What needs to be done: Which column names appear in the header row of the table that carbon_df.head() prints in the visualization tutorial below?

Extract provided:
— BEGIN —

5. Visualization#

Data Visualization is about using plots, to convey informaiton and get a better understanding of the data.

5.1. Plotting in Python#

There are several popular plotting libaries:

  • matplotlib: low level plotting tools

  • seaborn: high level plotting with opinionated defaults

  • ggplot: plotting based on the ggplot library in R.

Plus pandas has a plot method

Pandas and seaborn use matplotlib under the hood.

Seaborn and ggplot both assume the data is set up as a DataFrame. Getting started with seaborn is the simplest, so we’ll use that.

5.2. Figure and axis level plots#

summary of plot types

add the image to your notebook with the following:

![summary of plot types](https://seaborn.pydata.org/_images/function_overview_8_0.png)

5.3. Anatomy of a figure#

annotated graph

*this was drawn with code

add the image to your notebook with the following:

![annotated graph](https://matplotlib.org/stable/_images/sphx_glr_anatomy_001.png)

figure vs axes

we will load pandas and seaborn

import pandas as pd
import seaborn as sns

and continue with the same data

carbon_data_url = 'https://github.com/rfordatascience/tidytuesday/raw/master/data/2024/2024-05-21/emissions.csv'

and the added column we made last class

carbon_df = pd.read_csv(carbon_data_url)
carbon_df['commodity_simple'] = carbon_df['commodity'].apply(lambda s: s if not('Coal' in s) else 'Coal')
carbon_df.head()
year parent_entity parent_type commodity production_value production_unit total_emissions_MtCO2e commodity_simple
0 1962 Abu Dhabi National Oil Company State-owned Entity Oil & NGL 0.91250 Million bbl/yr 0.363885 Oil & NGL
1 1962 Abu Dhabi National Oil Company State-owned Entity Natural Gas 1.84325 Bcf/yr 0.134355 Natural Gas
2 1963 Abu Dhabi National Oil Company State-owned Entity Oil & NGL 1.82500 Million bbl/yr 0.727770 Oil & NGL
3 1963 Abu Dhabi National Oil Company State-owned Entity Natural Gas 4.42380 Bcf/yr 0.322453 Natural Gas
4 1964 Abu Dhabi National Oil Company State-owned Entity Oil & NGL 7.30000 Million bbl/yr 2.911079 Oil & NGL

5.4. How are the samples distributed in time?#

We have not yet worked with th year column. An important first step we might want to know is how the measurements are distributed in time.

From last class, wemight try value_counts

carbon_df['year'].value_counts()
year
2021    238
2022    238
2018    237
2019    236
2020    235
       ... 
1858      3
1857      3
1856      3
1854      3
1863      3
Name: count, Length: 169, dtype: int64

but it’s a little hard to read. A histogram might better

carbon_df['year'].plot(kind='hist')

— END —

Provided information:
— BEGIN —

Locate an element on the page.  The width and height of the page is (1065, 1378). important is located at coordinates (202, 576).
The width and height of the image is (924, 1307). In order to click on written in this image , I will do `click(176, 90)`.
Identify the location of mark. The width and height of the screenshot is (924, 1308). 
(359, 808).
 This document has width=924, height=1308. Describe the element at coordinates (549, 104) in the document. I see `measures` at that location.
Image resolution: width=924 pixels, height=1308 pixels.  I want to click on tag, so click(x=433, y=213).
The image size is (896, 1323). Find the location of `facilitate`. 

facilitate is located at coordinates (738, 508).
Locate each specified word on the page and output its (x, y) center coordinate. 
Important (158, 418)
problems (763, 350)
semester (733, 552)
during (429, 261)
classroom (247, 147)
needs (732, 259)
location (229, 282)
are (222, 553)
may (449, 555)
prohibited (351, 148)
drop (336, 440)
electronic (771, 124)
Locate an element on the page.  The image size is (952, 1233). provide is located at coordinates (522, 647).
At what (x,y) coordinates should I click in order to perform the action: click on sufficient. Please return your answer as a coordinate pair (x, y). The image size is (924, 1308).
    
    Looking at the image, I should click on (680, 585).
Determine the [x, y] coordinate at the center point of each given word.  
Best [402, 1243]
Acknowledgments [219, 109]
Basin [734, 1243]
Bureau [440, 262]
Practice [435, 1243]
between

— END —

Full response:
- year
- parent_entity
- parent_type
- commodity
- production_value
- production_unit
- total_emissions_MtCO2e
- commodity_simple